Q Thank you, Mr. President.

PRESIDENT BUSH: No, not you, Michael. (Laughter.)

Q If I could switch subjects --

(Laughter, cross talk.)

PRESIDENT BUSH: Okay, is that -- is that harsh?

Q Yes.

Q No.

PRESIDENT BUSH: Like, the new hall -- I should have been more gentle? (Laughter.)

Q Yes.

PRESIDENT BUSH: Do we ever use kinder and gentler? No.

Q (Off mike, laughter.)

PRESIDENT BUSH: Go ahead, Michael, then you're next.

Q If I could just switch subjects for a second to another big decision you made recently, which was in the Scooter Libby case --

PRESIDENT BUSH: Yeah.

Q -- you spoke very soberly and seriously in your statement about how you weighed different legal questions in coming to your decision on that commutation. But one issue that you did not address was the issue of the morality of your most senior advisers, you know, leaking the name of a confidential intelligence operator.

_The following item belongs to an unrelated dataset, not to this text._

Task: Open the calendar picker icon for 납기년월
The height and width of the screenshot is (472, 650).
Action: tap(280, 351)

Now that the case is over -- it's not something you've ever spoken to -- can you say whether you're at all disappointed in the behavior of those senior advisers? And have you communicated that disappointment to them in any way?

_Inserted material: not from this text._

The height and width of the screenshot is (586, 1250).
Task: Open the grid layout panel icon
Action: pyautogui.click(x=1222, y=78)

PRESIDENT BUSH: Michael, I -- first of all, the -- the Scooter Libby decision was a -- I thought a fair and balanced decision.

Secondly, I haven't spent a lot of time talking about the testimony that people throughout my administration were forced to give as a result of the special prosecutor. I didn't ask them during that time, and I haven't asked them since. I -- I'm aware of the fact that perhaps somebody in the administration did disclose the name of that person, and, you know, I've often thought about what would have happened had that person come forth and said, "I did it." Would we have had this, you know, endless hours of investigation and a lot of money being spent on this matter? And -- but it's a -- it's been a tough issue for a lot of people in the White House, and it's -- it's run its course, and now we're going to move on.

Wendell.

Q Mr. President, you have spoken passionately --

PRESIDENT BUSH: Oh, I'm sorry, John. Okay.

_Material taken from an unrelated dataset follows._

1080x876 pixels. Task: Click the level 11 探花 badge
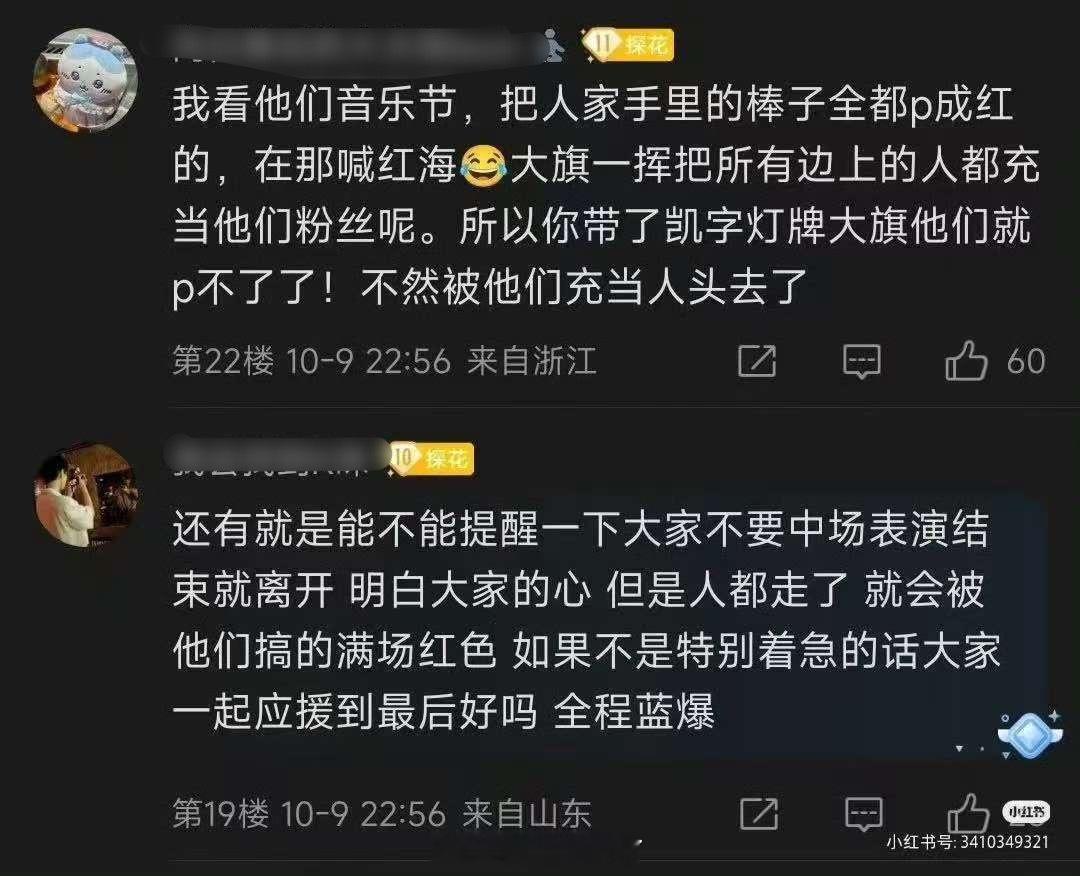[x=627, y=45]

Q Thank you, Mr. President.

Q You're taking it away from me?

PRESIDENT BUSH: I am.

Q After doing the fair and balanced, you're going to take --

PRESIDENT BUSH: Yeah. (Laughs, laughter.)

PRESS MEMBERS: Ohhh.

Q (Off mike.)

Q You were going to come back to me, sir.

PRESIDENT BUSH: You got the mike, then John, you're next. Possession deal, you know what I'm saying?

Q Thank you, sir. You have spoken passionately about the consequences of failure in Iraq.